Because the -Exclude parameter of Get-ChildItem is not filtering on subfolders when using the -Recurse flag, see among other unable-to-exclude-directory-using-get-childitem-exclude-parameter-in- powershell
But the -Exclude parameter can be used to filter out folders on the root level
I wrote my own recursive function:
function Get-ChildItem-Recurse() {
[cmdletbinding()]
Param(
[parameter(ValueFromPipelineByPropertyName = $true)]
[alias('FullName')]
[string[]] $Path,
[string] $Filter,
[string[]] $Exclude,
[string[]] $Include,
[switch] $Recurse = $true,
[switch] $File = $false
)
Process {
ForEach ( $P in $Path ) {
Get-ChildItem -Path $P -Filter $Filter -Include $Include -Exclude $Exclude | ForEach-Object {
if ( -not ( $File -and $_.PSIsContainer ) ) {
$_
}
if ( $Recurse -and $_.PSIsContainer ) {
$_ | Get-ChildItem-Recurse -Filter $Filter -Exclude $Exclude -Include $Include -Recurse:$Recurse
}
}
}
}
}
When I pipe the result to a ForEach-Object to Copy the result to a different destination, all works fine, and the items except those that match the exclude parameter are copied
$source = 'D:\Temp\'
$destination = 'D:\Temp_Copy\'
Get-ChildItem-Recurse -Path $source -Exclude @( '*NotThis*', '*NotThat*' ) | ForEach-Object {
$_ | Copy-Item -Destination ( "$($destination)$($_.FullName.Substring($source.Length))" ) -Force
}
When I pipe it directly to the Copy-Item commandlet, I get a null-valued error, because .Substring() is called on $_.FullName that is apparently null
Get-ChildItem-Recurse -Path $source -Exclude @( '*NotThis*', '*NotThat*' ) |
Copy-Item -Destination ( "$($destination)$($_.FullName.Substring($source.Length))" ) -Force
Because the native commandlet Get-ChildItem does allow me to pipe its result to Copy-Item, I like my own custom function also to be able to do that. But I can't figure out why it's not working.

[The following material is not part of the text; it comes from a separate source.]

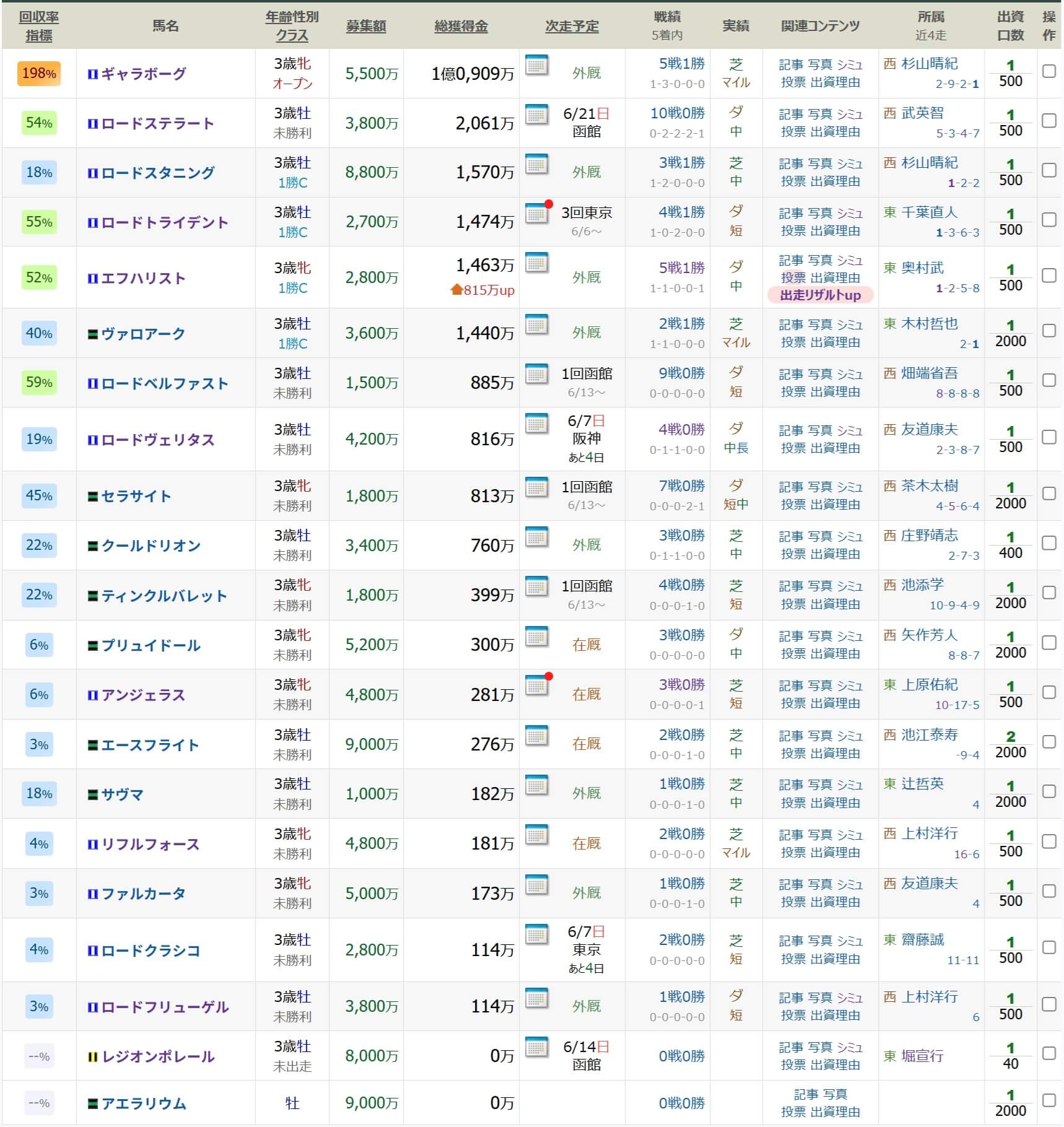
Task: Sort by 募集額 column header
Action: [366, 26]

CodePudding user response:
Use a scriptblock to dynamically bind a piped input value to the parameter:
Get-ChildItem ... |Copy-Item -Destination { "$($destination)$($_.FullName.Substring($source.Length))" }
The following answer by mklement0 has extensive details on this kind of dynamic binding (retroactively named "delay-bind scriptblocks", or colloquially "pipeline-bound scriptblocks"):
For PowerShell cmdlets, can I always pass a script block to a string parameter?